Enfin, la loi du 30 décembre 2004 pénalise les propos liés au sexe ou à l’orientation sexuelle de la personne. En cas de discrimination, les sanctions encourues peuvent atteindre trois ans d’emprisonnement et 45 000 euros d’amende. Les peines maximales pour injures homophobes sont de six mois de prison et 22 500 euros d’amende. Ainsi, le député UMP du nord, Christian Vanneste, a été condamné en appel, en 2007, à 9 000 euros d’amende et de dommages et intérêts pour avoir tenu des propos homophobes dans les journaux. Depuis 2002, sept des quatorze meurtres de personnes homosexuelles ont fait l’objet d’un procès. Cinq ont abouti à des peines allant de douze à vingt ans de réclusion criminelle. Si les homosexuels sont mieux reconnus aujourd'hui par la société, ils sont encore souvent victimes d'insultes ou d'agressions en raison de leur orientation sexuelle. Depuis 2003, la justice française retient l'homophobie comme motif aggravant pour punir de tels actes, au même titre que le racisme.

         Mais les agressions homophobes perdurent. Dans son rapport de 2008, l’association SOS homophobie a recensé 1 263 témoignages de manifestations d’hostilités envers des personnes homosexuelles : 123 agressions physiques lui ont été signalées (21 de moins qu’en 2006). Ces actes ont eu lieu principalement dans quatre départements : Paris, le Rhône, le Nord et la Moselle. Les actes homophobes peuvent prendre plusieurs formes : insultes, gestes déplacés, harcèlement, violences physiques et parfois même meurtre. Dans son enquête sur l’homophobie dans l’entreprise, la  Haute autorité de lutte contre les discriminations et pour l’égalité (Halde) relève que 85 % des gays et des lesbiennes estiment avoir déjà ressenti une homophobie « implicite » sur le lieu de travail. Depuis 2002, 14 hommes ont perdu la vie en raison de leur homosexualité. Plusieurs affaires d’agressions homophobes ont été médiatisées ces dernières années comme le meurtre de François Chenu à Reims en 2002 ou encore l’agression de Bruno Weil, en région parisienne au cours de l’été 2006. Certains adultes homosexuels ont souffert de solitude ou ont eu les pires difficultés à se sentir bien avec eux-mêmes, à se faire accepter par leur entourage ; ils ont donc décidé de  mettre leur expérience en commun pour la faire partager , pour aider à s'exprimer, à s'affirmer. Les jeunes d’aujourd’hui ont  plus de chance que ceux des années 70 car de nombreuses associations ont vu le jour dans les années 2000 : « les vieux gays » font bouger les choses pour éviter aux "jeunes gays" la solitude et l'exclusion. De nombreux lieux d'accueil et d’informations sur l’homosexualité, la santé, les droits et la culture des gays ou lesbiennes sont situés à Paris.  Le PACS (adopté le 16 novembre 1999) est le signe évident que les mentalités ont considérablement changé. Les gays souhaitent s'engager ainsi à vivre ensemble, à s’apporter une aide mutuelle, morale et matérielle ; ils sont coresponsables de leurs dettes dans le cadre de la vie courante, ils peuvent faire une déclaration d’impôts commune, etc. Ce Pacte Civil de Solidarité constitue pour la première fois en France une forme légale de reconnaissance du couple homosexuel.

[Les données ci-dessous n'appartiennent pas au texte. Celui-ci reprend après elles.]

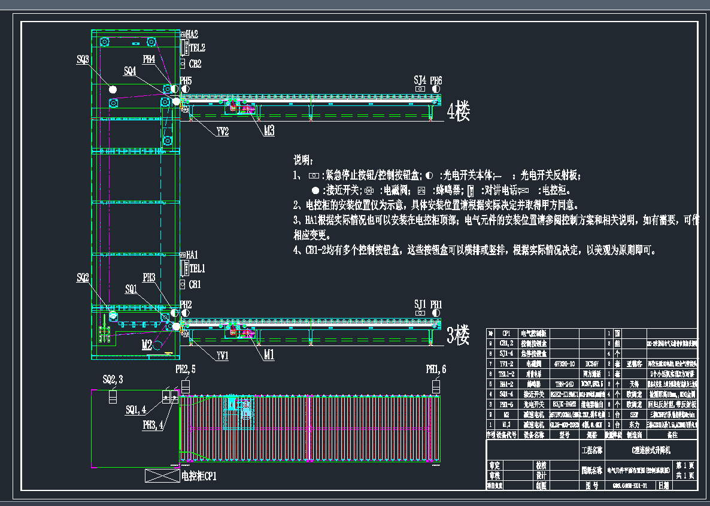Click the TEL1 intercom phone symbol

point(184,268)
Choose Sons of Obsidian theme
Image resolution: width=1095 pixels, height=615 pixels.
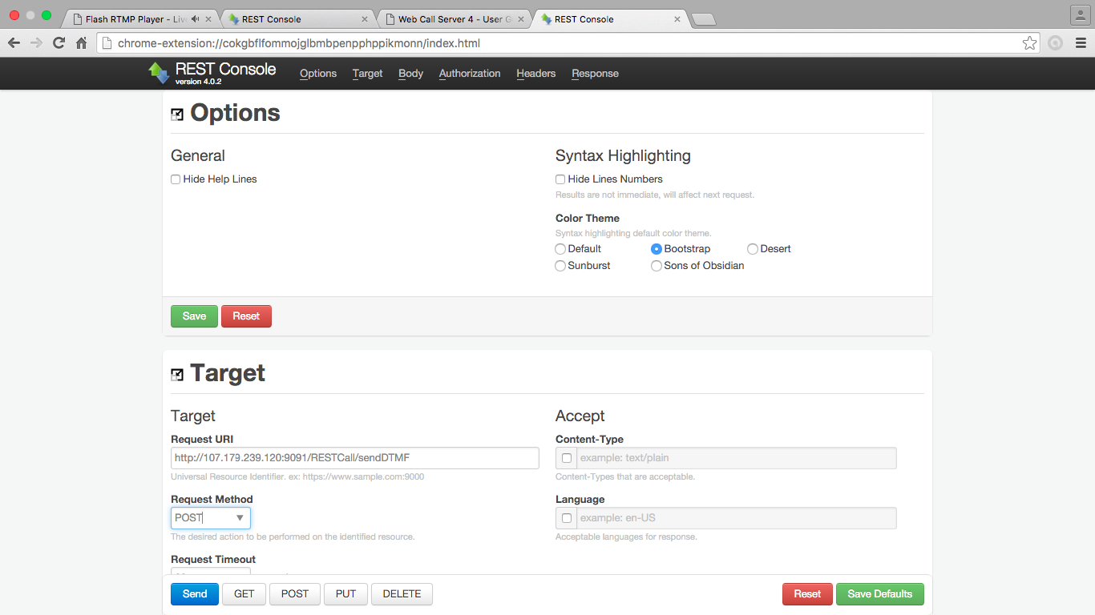coord(657,266)
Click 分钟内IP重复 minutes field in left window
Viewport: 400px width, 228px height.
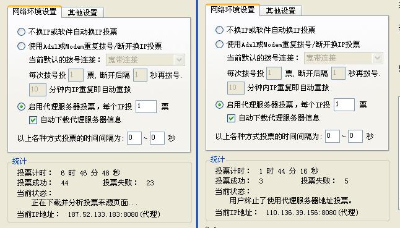point(38,90)
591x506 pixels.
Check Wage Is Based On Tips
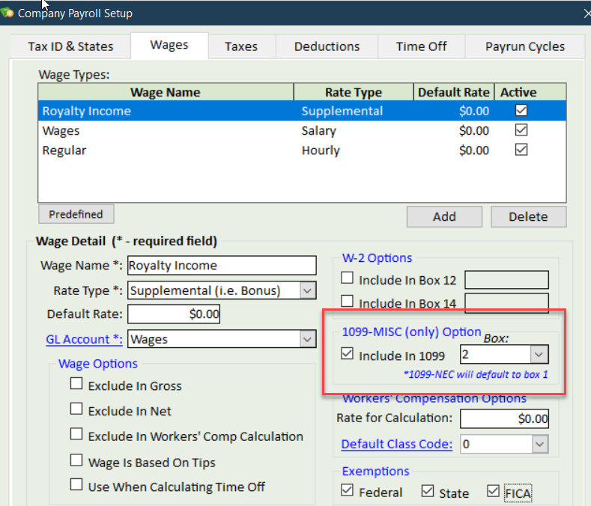point(76,460)
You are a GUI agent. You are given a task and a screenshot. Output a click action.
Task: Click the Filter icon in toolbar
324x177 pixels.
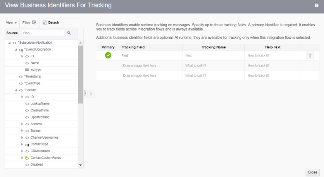tap(34, 22)
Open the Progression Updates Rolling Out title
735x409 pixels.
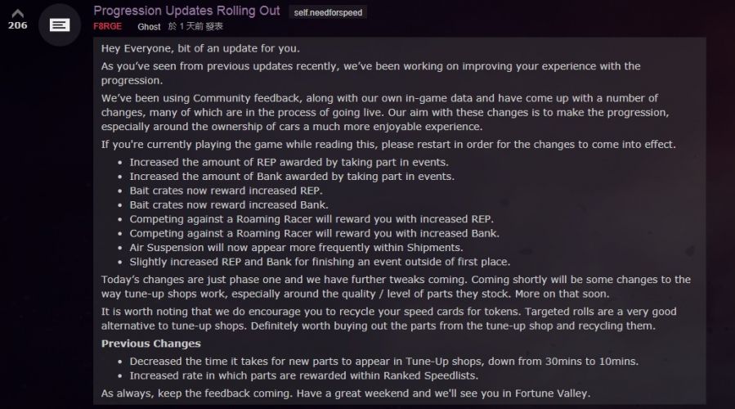tap(186, 11)
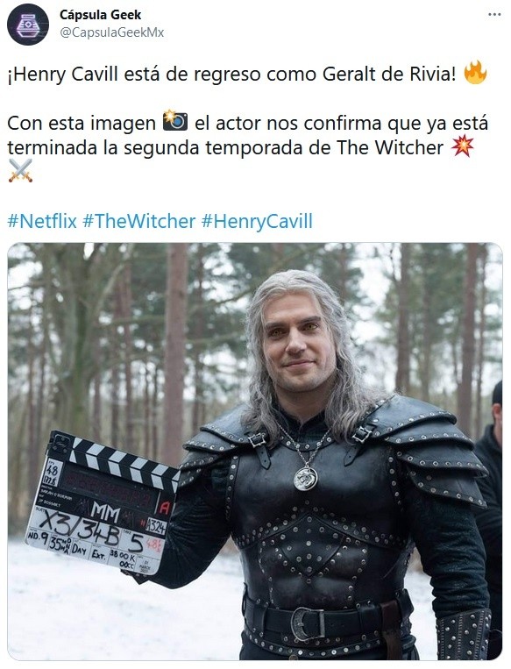Click the camera flash emoji

(175, 121)
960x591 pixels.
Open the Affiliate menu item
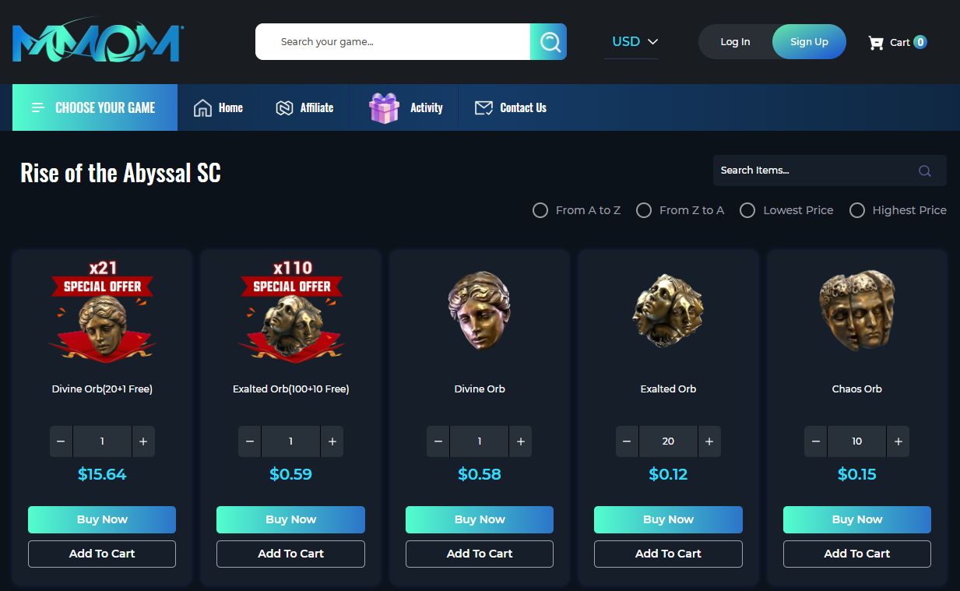coord(304,107)
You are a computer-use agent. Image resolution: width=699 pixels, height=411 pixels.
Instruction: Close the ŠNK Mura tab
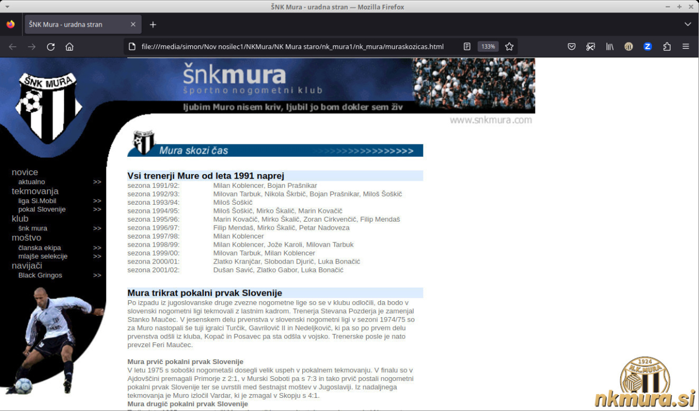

Cependant , le PACS n'a pas répondu entièrement aux attentes des homosexuels. Les associations de défense des droits des gays et des lesbiennes n'ont cessé de réclamer ce que la loi a tenté d'éluder : l'élargissement du mariage aux couples homosexuels. Le mariage homosexuel et l’homoparentalité restent les deux revendications des couples gays et les lesbiennes aujourd’hui en France.

 "L'homoparentalité n'est ainsi, on le voit, qu'une figure de plus de ces "montagnes familiales" contemporaines dans lesquelles les parents de l'enfant ne sont plus nécessairement les géniteurs." Geneviève Delaisi de Parseval et Sylvie Faure-Pragier , psychanalystes , Libération du 26 juin 2001.